The requirement that oil from blocks issued before 1999 be sold to clients designated by the government, mostly state refiners, was eliminated in June by India. As a result, companies like ONGC and Oil India frequently sold the oil from such blocks below market price. Tuesday’s early Asian trading saw oil prices remain stable as signs that producer group OPEC+ was trying to prevent a price decline and a minor easing of the US dollar helped to ease an earlier selloff.

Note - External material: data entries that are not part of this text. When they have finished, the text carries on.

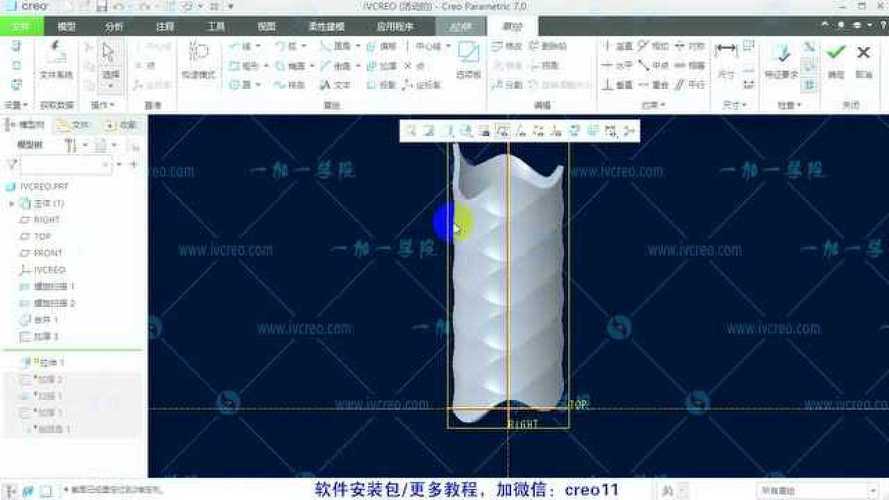Switch to the View ribbon tab

tap(266, 26)
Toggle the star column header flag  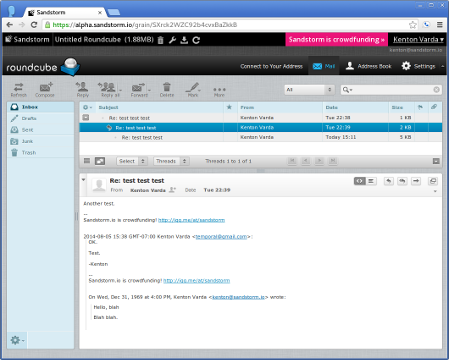[229, 107]
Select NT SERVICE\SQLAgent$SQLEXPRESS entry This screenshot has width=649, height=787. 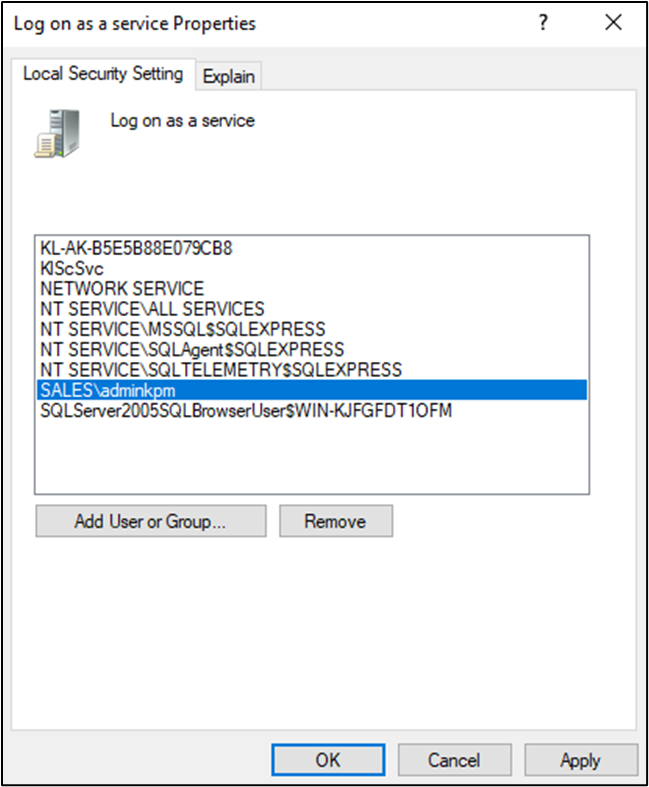point(192,349)
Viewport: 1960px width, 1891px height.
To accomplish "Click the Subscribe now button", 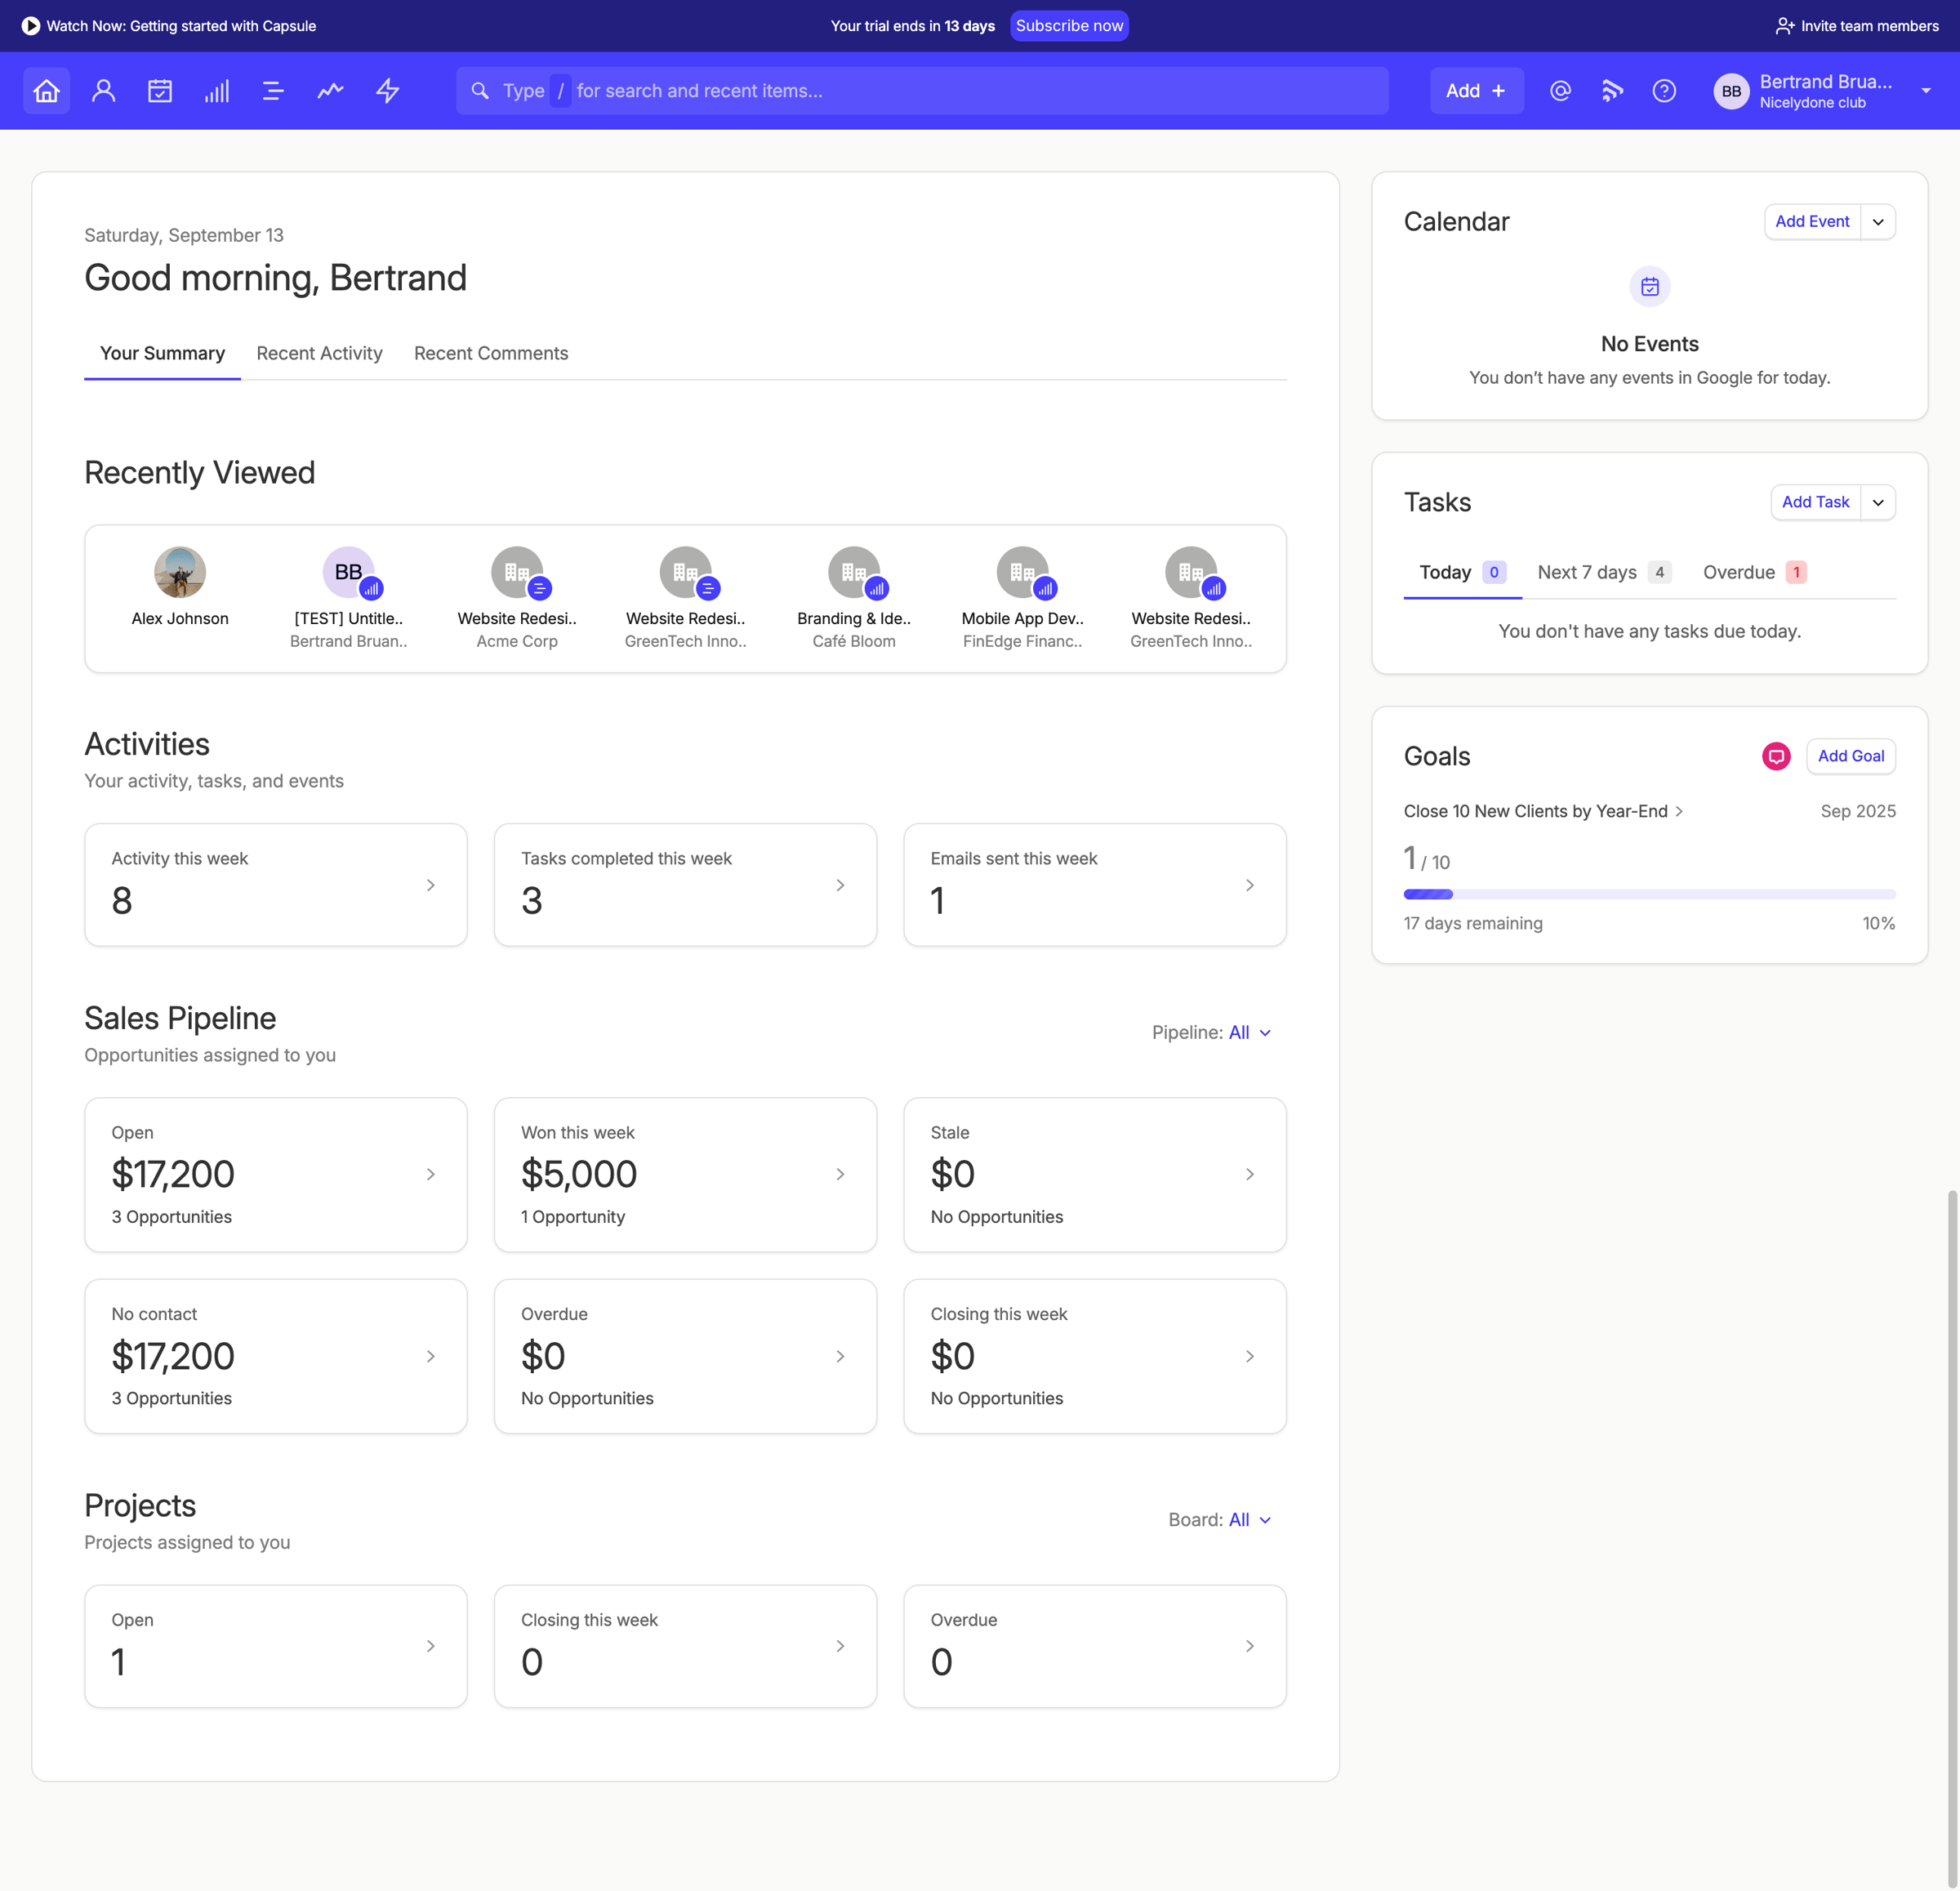I will coord(1069,26).
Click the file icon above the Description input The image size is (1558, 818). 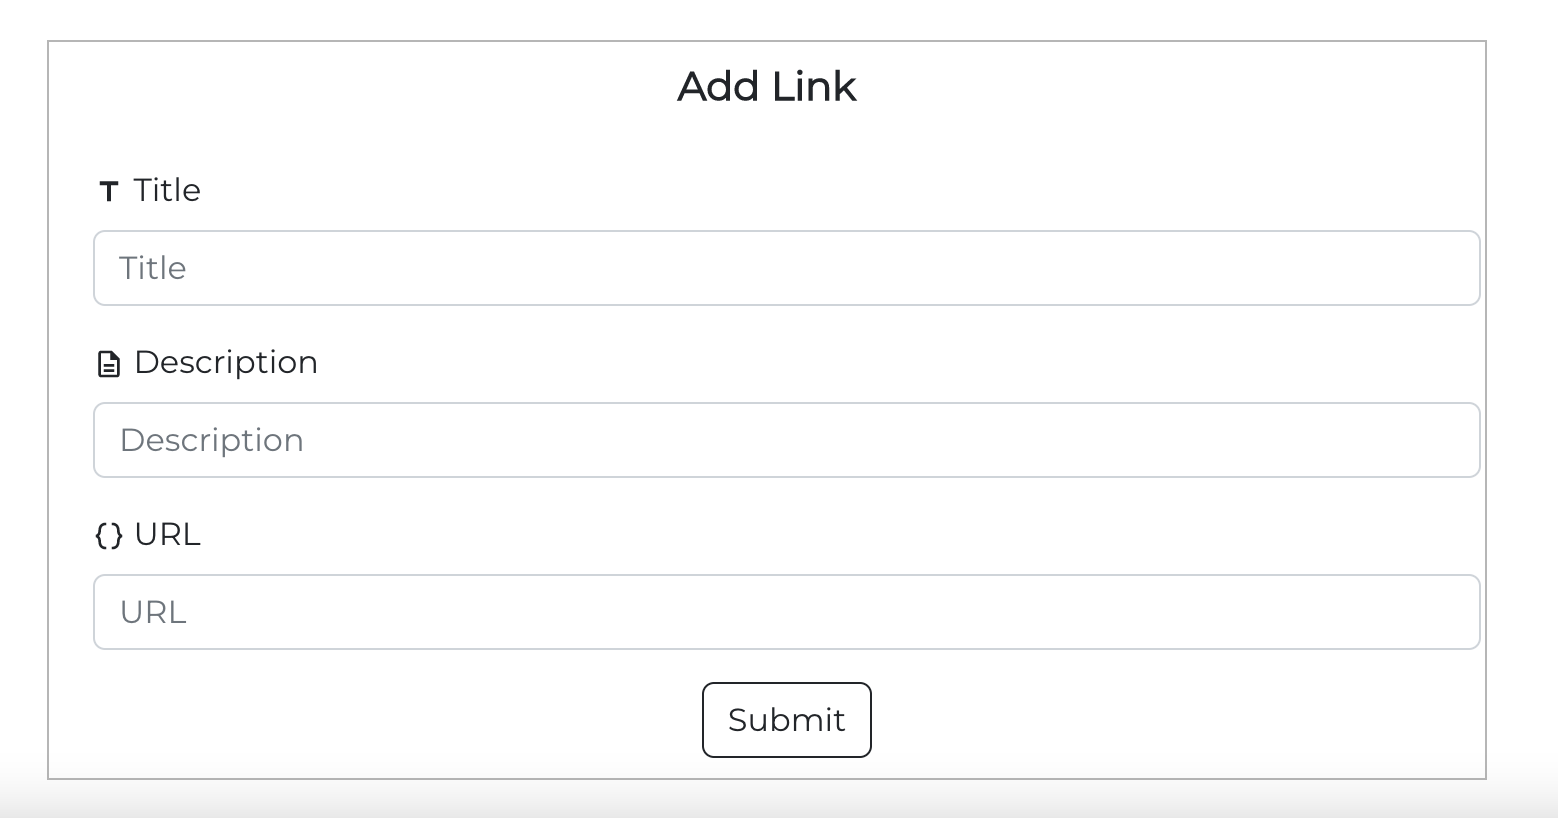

As of 00:33 GMT, Brent oil prices were up 26 cents, or 0.3 %, to $84.32 a barrel, while US West Texas Intermediate (WTI) crude futures were up 19 cents to $76.90 per barrel. As a result of the strengthening US dollar, both benchmarks fell by around $2 per barrel on Monday. Ihsan Abdul Jabbar, the oil minister for Iraq, stated on Monday that the Organization of the Petroleum Exporting Countries (OPEC) and its allies, which includes Russia, known as OPEC+, were keeping an eye on the oil price situation in order to keep the markets balanced.